The murder-alley building had never felt like anything. This felt like being handed something he wasn't sure he deserved to hold. Every angle considered, every object in its place, and beneath all of it, the quiet accumulation of things Shane had chosen to give him: a real address sent days ago, a door code shared before the game, a phone call from a cold alley on a dark night — Ilya speaking and Shane unable to understand a word of it, which had made it possible to say everything. The only way Ilya would ever be able to tell the truth. No reactions to predict, no follow-up questions, no consequences — good or bad.
It was not, he thought, a particularly brave way to love someone. He tipped his head back and looked at the ceiling for a moment, which was not the same as crying.
Again his mind showed him Shane limp on the ice, Shane mumbling Ilya's name, and something sharp and hard pulled tight behind his sternum. Where was Shane right now? Was he okay? Was he awake? And how was Ilya supposed to walk back out of this apartment and this city and this thing between them?
Ilya stood in the middle of it, his coat still on, and did not move.
He didn't actually decide to go further into the apartment. He just did.
The kitchen was Shane too — clean counters and a blender for smoothies, a fruit bowl with exactly the kind of fruit someone bought when they were boring and responsible. He stood in the doorway for a moment and then moved on.
He didn't decide to go upstairs either.
The light he'd seen from the street was a lamp in the hallway, left on low for Ilya, maybe, in case he arrived first. Shane leaving a light on, a door open, a path to his real life. The thought sat in his chest like a bruise he'd just found. He stood at the top of the stairs and breathed.
The bedroom door was open.
He should not go in. He should go back to the hotel.
He went in.
It was, of course, immaculate. The bed was made with the kind of precision that suggested Shane had never once left the house with it unmade. The nightstand had a bottle of water, a book, his reading glasses, and a phone charger coiled neatly beside it. The pillows — not as many as the murder-alley building — were orderly, cozy, and inviting. His eyes went back to the glasses. He didn't touch them.
He sat on the edge of the bed.
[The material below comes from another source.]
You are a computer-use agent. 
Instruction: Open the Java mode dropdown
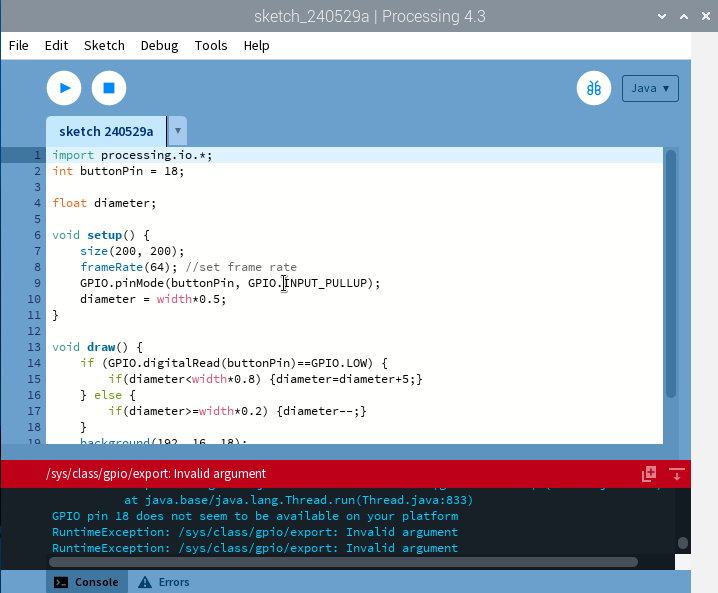(650, 88)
Just for a moment, he told himself.
He lay down.
His hand found the pillow beside him — warm, solid, real — and his fingers grazed it slowly, the same gentle way they moved across Shane's freckles. Shane's pillow. Shane's smell — cedar and something warmer, something that was just him, close now in a way it hadn't been downstairs. Ilya stared at the ceiling and let it happen, the wanting, which he had been managing so carefully for so long that he had almost convinced himself it was manageable. Here, in the dark, in the quiet, in the warm pull of this bed, it was not manageable. It was the size of the room. It was larger than the room. It was crushing him.
He had been good at wanting things he could not have. He had had practice. He knew the shape of it, the weight of it, how to carry it without letting it show. He knew how to live without affection. Without approval. Without ever once being someone's first thought or concern. He had never before wanted to simply stay.
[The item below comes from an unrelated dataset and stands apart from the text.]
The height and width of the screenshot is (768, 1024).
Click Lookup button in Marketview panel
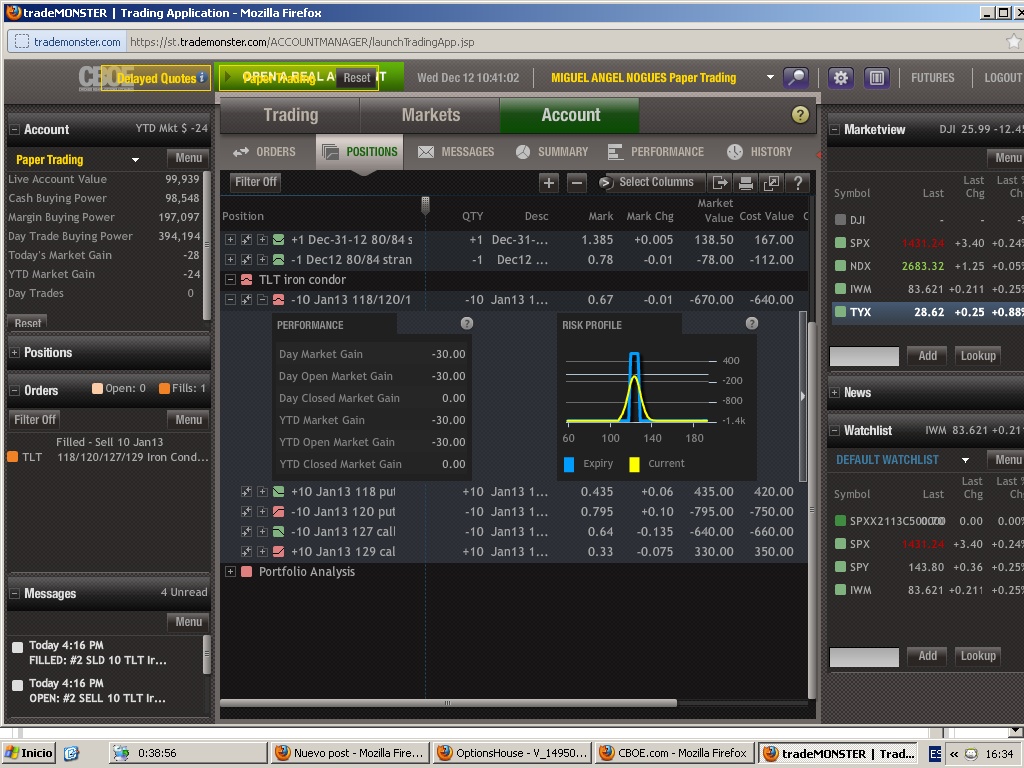977,356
Tomorrow he would go to the hospital. He would walk in as the Boston captain — steady, easy, a normal courtesy — and he would look at Shane in a hospital bed and he would begin, quietly and without ceremony, the work of wanting this less. Of creating the necessary distance. Of being the person he was supposed to be instead of the person lying here in the dark in Shane's bed at nearly 3am, coat finally off, staring at a ceiling he had no right to be staring at.
He would do that tomorrow. He had no idea how.
He closed his eyes and the room breathed around him and somewhere down the hall the little lamp was still on, still waiting, still lit for someone who wasn't coming home tonight.